What you need to do
Express the items below as a JSON list of strings with one string per line, skipping blank lines. Cover only the lines from the one containing "Viewport: 761px width, 468px height." through the one containing "Action: tap(25, 6)", both included.

Supplied entries
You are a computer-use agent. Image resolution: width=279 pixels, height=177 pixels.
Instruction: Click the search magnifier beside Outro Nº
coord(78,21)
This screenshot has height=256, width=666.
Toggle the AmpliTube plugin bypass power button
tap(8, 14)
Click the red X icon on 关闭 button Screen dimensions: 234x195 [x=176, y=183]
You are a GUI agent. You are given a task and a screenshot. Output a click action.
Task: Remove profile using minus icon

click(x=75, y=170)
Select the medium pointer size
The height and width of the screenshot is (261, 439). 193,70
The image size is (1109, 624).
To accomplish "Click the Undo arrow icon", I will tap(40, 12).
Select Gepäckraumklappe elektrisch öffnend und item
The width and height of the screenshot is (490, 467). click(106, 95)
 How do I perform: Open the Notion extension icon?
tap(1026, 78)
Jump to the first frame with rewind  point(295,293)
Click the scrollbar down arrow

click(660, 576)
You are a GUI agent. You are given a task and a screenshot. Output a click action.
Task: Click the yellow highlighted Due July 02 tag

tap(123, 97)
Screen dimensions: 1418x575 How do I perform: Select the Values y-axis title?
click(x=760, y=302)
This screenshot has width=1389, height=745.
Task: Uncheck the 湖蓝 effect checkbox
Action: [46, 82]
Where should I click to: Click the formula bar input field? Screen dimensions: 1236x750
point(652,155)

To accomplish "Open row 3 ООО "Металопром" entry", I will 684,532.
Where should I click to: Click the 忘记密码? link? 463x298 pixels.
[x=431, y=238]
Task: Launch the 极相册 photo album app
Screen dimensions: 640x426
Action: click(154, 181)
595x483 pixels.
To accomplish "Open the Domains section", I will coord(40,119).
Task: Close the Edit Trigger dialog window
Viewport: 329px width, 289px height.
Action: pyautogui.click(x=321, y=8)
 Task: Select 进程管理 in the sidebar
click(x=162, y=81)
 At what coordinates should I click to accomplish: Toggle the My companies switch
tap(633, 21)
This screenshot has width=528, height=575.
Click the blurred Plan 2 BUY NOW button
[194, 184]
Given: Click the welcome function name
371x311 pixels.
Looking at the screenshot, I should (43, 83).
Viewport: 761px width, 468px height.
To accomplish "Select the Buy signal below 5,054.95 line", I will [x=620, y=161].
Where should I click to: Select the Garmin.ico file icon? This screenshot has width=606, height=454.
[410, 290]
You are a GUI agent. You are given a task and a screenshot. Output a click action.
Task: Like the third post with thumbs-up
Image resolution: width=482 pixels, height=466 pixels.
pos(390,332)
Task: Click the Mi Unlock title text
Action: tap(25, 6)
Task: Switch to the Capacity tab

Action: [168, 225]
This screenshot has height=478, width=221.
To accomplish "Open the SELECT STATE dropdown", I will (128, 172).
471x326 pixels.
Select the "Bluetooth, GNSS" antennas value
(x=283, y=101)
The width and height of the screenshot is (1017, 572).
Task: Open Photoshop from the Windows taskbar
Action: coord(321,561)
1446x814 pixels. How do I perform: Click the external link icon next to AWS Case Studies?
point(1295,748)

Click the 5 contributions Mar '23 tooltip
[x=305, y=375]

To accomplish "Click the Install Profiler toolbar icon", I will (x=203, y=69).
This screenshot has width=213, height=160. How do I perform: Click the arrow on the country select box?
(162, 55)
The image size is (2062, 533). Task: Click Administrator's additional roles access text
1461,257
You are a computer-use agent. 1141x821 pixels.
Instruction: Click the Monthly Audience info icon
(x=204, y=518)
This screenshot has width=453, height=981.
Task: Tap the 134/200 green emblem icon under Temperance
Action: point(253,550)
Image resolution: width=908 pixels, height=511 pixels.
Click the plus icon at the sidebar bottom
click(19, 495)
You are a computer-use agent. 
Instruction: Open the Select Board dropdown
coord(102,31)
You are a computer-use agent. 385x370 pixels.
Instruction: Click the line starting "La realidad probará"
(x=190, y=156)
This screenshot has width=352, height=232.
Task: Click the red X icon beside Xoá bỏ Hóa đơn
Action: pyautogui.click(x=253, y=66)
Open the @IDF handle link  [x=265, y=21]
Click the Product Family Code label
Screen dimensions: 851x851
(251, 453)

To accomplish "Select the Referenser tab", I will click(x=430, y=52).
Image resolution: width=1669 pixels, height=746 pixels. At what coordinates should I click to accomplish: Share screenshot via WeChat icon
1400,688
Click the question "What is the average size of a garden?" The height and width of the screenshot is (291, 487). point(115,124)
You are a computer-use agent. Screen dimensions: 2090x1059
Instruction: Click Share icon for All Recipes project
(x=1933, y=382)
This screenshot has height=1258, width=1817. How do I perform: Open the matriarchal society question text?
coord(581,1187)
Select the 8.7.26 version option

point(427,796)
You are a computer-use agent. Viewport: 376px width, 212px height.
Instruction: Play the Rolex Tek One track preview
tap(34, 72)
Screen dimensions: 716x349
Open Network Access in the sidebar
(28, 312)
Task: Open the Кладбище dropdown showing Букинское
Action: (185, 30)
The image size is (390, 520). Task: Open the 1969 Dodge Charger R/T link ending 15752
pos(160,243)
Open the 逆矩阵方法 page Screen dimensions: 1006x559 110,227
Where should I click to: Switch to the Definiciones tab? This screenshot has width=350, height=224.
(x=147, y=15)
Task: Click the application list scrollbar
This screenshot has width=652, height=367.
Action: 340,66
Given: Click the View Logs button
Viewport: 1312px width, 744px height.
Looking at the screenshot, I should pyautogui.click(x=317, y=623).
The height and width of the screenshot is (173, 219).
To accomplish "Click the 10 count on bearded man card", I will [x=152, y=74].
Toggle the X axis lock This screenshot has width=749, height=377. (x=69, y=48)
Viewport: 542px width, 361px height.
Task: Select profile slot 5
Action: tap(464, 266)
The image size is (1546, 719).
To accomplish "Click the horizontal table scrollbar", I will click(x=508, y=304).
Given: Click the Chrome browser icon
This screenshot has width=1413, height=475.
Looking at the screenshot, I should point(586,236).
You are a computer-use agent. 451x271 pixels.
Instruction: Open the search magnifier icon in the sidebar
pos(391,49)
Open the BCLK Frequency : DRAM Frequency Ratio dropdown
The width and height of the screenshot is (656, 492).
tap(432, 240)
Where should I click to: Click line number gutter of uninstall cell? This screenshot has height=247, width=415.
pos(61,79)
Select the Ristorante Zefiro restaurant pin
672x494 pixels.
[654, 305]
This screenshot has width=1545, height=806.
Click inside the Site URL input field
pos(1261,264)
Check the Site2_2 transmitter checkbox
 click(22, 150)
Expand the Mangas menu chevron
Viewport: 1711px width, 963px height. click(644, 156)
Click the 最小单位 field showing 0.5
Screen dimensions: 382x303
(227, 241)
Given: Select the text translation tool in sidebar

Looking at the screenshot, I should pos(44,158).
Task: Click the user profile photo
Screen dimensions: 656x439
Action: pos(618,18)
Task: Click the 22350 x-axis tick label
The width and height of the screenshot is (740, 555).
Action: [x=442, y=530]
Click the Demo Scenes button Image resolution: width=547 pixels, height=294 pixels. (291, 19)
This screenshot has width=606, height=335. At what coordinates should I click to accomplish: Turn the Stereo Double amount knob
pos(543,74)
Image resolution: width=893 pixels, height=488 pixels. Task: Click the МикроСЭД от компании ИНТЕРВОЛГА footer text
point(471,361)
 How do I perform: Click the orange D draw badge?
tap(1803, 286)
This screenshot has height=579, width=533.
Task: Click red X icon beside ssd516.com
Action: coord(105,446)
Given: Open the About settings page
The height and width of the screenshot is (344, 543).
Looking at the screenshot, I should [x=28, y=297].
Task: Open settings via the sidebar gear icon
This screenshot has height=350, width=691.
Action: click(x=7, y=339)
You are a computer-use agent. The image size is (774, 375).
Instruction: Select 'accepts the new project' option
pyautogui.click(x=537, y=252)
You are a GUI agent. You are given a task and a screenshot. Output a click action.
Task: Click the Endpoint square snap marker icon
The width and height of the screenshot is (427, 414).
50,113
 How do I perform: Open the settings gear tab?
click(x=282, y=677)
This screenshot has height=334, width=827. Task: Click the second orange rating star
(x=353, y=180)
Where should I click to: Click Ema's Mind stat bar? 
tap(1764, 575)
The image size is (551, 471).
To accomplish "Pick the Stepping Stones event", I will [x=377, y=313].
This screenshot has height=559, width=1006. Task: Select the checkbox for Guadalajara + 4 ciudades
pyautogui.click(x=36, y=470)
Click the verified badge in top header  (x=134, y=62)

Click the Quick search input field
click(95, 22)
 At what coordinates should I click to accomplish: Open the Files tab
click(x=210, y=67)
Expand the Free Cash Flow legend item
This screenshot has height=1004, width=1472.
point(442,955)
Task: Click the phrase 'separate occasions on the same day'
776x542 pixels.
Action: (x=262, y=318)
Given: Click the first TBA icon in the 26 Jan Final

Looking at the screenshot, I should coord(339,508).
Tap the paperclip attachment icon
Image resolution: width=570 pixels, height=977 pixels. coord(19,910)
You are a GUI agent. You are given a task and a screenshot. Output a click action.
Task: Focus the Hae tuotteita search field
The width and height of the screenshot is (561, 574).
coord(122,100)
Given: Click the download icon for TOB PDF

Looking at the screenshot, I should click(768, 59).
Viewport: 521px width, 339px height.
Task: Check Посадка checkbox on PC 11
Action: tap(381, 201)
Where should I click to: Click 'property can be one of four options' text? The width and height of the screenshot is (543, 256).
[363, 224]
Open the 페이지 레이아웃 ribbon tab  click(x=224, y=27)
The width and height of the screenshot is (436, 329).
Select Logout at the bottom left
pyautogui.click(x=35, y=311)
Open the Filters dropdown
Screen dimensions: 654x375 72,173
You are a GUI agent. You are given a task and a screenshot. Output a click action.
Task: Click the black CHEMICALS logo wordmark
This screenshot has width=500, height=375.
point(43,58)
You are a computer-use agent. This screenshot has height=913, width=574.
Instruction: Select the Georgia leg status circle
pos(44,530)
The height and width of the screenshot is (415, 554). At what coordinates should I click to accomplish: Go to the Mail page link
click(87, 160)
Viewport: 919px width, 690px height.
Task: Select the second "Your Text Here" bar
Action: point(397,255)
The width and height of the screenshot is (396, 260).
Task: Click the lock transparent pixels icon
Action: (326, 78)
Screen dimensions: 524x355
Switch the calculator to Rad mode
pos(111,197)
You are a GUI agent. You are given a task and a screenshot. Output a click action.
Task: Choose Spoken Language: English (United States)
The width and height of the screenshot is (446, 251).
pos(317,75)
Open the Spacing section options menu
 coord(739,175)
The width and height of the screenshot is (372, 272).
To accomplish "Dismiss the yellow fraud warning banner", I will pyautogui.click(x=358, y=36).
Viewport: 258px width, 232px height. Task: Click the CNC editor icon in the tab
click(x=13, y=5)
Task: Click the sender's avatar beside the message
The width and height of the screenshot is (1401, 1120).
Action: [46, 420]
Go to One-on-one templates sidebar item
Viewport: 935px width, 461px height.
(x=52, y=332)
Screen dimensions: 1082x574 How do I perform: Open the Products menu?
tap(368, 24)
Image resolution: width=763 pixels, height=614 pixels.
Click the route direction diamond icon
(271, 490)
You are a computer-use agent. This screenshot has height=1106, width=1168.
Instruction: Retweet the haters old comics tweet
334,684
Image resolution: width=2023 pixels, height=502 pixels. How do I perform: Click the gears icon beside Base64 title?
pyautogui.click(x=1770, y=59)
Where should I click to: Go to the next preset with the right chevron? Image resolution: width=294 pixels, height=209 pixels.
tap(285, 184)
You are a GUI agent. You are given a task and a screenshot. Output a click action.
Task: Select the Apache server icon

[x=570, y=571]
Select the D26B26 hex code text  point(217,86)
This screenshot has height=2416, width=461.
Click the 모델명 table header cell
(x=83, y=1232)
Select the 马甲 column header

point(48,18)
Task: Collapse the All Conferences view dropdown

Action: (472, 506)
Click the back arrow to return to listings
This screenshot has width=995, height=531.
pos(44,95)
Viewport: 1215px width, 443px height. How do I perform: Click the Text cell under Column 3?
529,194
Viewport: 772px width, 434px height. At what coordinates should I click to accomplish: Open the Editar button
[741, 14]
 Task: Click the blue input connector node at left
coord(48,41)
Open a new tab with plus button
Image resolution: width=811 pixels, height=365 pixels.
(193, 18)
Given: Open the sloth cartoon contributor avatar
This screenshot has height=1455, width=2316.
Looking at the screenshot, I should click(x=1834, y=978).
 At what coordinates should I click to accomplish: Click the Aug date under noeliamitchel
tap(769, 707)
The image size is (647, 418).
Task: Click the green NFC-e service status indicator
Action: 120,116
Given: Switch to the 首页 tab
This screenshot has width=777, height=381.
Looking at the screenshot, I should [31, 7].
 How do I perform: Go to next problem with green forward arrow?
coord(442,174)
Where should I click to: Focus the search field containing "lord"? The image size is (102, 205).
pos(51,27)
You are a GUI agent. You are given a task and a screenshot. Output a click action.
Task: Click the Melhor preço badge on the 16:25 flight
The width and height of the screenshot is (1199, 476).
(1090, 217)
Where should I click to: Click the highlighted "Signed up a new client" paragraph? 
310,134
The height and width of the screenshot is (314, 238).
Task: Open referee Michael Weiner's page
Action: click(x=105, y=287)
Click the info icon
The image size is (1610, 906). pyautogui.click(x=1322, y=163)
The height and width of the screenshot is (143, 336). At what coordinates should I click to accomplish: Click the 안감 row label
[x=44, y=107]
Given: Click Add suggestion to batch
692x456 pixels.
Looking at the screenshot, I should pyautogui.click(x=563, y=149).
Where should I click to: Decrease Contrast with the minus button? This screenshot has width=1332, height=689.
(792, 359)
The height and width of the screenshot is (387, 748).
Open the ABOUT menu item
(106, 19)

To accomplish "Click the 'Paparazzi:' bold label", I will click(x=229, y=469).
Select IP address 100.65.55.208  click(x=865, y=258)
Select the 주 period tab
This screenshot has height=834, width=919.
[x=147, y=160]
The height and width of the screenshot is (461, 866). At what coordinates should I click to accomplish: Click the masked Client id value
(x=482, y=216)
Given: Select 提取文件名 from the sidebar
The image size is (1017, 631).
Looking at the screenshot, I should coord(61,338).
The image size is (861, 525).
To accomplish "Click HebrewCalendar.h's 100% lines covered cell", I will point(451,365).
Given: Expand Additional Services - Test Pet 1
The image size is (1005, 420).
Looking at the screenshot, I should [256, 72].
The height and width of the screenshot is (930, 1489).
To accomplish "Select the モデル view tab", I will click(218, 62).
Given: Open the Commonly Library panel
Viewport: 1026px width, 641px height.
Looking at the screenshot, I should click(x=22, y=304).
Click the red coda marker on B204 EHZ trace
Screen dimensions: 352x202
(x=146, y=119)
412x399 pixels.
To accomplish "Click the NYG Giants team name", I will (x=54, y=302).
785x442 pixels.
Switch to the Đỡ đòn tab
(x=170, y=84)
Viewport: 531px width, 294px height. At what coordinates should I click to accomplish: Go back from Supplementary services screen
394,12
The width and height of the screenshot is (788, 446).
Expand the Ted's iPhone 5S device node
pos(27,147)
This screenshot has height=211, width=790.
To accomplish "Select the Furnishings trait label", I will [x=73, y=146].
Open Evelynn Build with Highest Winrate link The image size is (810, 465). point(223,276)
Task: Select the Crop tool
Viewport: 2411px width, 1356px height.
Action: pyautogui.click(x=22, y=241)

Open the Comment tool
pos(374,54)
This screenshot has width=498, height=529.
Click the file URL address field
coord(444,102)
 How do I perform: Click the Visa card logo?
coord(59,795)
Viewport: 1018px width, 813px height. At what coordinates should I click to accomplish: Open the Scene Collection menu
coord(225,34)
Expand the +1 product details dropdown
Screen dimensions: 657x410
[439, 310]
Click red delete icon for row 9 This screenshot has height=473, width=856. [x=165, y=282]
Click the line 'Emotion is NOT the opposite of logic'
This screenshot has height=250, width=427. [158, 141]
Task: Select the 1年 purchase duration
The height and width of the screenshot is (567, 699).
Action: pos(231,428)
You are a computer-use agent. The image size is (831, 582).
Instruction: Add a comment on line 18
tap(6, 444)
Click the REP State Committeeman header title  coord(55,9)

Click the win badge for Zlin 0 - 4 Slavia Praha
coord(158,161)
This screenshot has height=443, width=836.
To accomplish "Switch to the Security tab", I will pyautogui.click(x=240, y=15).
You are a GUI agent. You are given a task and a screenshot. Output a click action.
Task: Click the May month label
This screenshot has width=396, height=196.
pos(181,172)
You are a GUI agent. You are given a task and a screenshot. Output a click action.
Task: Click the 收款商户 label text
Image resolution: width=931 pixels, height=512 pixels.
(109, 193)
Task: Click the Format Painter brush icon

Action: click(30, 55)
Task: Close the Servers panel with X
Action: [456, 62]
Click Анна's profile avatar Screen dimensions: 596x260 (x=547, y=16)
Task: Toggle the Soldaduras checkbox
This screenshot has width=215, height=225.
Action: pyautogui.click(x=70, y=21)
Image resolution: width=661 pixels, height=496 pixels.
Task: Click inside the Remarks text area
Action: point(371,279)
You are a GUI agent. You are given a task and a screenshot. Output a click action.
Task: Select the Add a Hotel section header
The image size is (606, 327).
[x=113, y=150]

Reply
[
  "Viewport: 761px width, 468px height.",
  "To accomplish \"Select the Buy signal below 5,054.95 line\", I will [x=620, y=161].",
  "Where should I click to: Select the Garmin.ico file icon? This screenshot has width=606, height=454.",
  "[410, 290]",
  "You are a GUI agent. You are given a task and a screenshot. Output a click action.",
  "Task: Like the third post with thumbs-up",
  "Image resolution: width=482 pixels, height=466 pixels.",
  "pos(390,332)",
  "Task: Click the Mi Unlock title text",
  "Action: tap(25, 6)"
]